Publisher's Weekly (13 August 2001)
1/January/2000

The death of an American woman in India serves as the pretext for a thoughtful, sociologically precise novel about the religious tensions racking the subcontinent. On September 30, 1989, in a riot that erupts in the town of Zalilgarh, east of New Delhi, 24-year-old Priscilla Hart, a volunteer with a population control organization, is stabbed to death. A few weeks later, Priscilla's divorced parents, Katharine and Rudyard Hart, travel to Zalilgarh to pick up her effects and to find out what happened.

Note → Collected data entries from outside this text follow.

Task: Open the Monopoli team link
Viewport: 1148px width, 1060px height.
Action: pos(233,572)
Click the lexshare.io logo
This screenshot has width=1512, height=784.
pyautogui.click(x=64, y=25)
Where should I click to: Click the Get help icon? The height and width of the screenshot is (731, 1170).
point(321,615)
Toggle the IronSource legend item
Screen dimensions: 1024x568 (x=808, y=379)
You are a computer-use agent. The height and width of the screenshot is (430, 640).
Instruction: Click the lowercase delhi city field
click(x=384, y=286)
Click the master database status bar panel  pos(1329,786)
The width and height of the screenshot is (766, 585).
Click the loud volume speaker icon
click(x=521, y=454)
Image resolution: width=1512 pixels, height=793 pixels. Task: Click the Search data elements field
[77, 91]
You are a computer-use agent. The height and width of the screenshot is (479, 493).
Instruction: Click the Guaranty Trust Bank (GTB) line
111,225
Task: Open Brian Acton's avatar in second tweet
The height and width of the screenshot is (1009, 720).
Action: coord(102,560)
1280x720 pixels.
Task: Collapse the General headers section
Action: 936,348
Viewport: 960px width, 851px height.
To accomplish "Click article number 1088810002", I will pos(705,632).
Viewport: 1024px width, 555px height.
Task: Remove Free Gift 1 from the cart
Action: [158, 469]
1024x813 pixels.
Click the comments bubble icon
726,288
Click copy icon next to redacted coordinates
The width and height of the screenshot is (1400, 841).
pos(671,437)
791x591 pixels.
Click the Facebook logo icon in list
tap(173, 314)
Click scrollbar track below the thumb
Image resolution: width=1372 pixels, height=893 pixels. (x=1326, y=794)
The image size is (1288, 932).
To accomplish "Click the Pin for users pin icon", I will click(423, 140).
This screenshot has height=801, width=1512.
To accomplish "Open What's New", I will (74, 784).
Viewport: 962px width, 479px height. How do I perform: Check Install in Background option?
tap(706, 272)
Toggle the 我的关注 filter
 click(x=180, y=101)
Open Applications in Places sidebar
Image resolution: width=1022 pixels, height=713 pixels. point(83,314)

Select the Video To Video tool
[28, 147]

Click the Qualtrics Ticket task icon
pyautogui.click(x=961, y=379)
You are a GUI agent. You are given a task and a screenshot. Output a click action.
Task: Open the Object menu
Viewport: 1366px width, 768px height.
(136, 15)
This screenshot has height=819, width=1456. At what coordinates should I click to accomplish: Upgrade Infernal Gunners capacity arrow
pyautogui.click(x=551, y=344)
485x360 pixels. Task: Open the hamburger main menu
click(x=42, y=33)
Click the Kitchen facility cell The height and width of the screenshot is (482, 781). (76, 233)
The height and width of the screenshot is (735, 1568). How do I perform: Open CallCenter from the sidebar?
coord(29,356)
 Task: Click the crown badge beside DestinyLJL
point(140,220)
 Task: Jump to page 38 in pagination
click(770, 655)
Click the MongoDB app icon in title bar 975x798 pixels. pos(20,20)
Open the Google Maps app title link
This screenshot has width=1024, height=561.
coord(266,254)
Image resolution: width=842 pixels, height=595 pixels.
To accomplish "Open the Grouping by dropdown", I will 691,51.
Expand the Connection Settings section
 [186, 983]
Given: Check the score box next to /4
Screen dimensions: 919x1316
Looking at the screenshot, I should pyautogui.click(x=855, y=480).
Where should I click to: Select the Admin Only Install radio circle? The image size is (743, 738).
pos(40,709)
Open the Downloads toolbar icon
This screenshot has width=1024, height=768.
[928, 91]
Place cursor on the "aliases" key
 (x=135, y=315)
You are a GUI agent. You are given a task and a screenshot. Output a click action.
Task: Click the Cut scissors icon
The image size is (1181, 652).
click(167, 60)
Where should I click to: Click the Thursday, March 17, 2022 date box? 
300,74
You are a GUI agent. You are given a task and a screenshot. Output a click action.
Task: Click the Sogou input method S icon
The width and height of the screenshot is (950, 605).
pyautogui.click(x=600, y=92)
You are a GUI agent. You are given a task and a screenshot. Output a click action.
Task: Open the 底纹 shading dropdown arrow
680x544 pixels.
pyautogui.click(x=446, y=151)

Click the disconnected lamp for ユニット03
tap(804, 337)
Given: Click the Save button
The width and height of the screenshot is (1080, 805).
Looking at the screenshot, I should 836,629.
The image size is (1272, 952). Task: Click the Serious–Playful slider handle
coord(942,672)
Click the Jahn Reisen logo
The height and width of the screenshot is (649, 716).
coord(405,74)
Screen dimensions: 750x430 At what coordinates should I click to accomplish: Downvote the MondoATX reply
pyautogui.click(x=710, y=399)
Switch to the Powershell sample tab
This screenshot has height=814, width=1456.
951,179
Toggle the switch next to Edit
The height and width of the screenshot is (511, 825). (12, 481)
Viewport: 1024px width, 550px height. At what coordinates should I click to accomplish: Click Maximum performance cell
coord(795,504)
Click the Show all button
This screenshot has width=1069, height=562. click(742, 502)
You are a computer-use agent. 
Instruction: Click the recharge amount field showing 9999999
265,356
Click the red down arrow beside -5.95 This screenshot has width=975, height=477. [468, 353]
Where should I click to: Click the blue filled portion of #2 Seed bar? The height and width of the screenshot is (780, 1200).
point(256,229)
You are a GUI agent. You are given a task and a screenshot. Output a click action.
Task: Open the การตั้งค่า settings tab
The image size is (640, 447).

Tharoor divides the book into accounts devoted to the various actors, American and Indian, who played parts in Priscilla's fatal stay in Zalilgarh. From Priscilla's letters and diaries, we get a sense of the classic American sensibility, a la Daisy Miller that mix of naivete and sexual experience so puzzling to the rest of the world. Priscilla has a difficult affair with the married district magistrate, V. Lakshman, meeting him for trysts at a ruin outside town. Lakshman, the graduate of a highly selective Indian college, St. Stephens, has a penchant for Wilde, but he is bound to Indian tradition, and listens when his friend, police chief and fellow St. Stephens alumnus Gurinder Singh, emphasizes that, in Indian eyes, Priscilla is incurably promiscuous.

Framing this love affair is the mounting tension between Muslims and the followers of Ram Charan Gupta, who want to destroy a local mosque and put up a Hindu temple on its site. Katharine and Rudyard Hart, accompanied by reporter Randy Diggs, never find all the clues to Priscilla's death Gurinder has quietly given Lakshman Priscilla's scrapbook.

Tharoor's story is about a larger topic than the undoing of one innocent American it is about the potential fragmentation of the secular Indian republic, a tragedy in the making.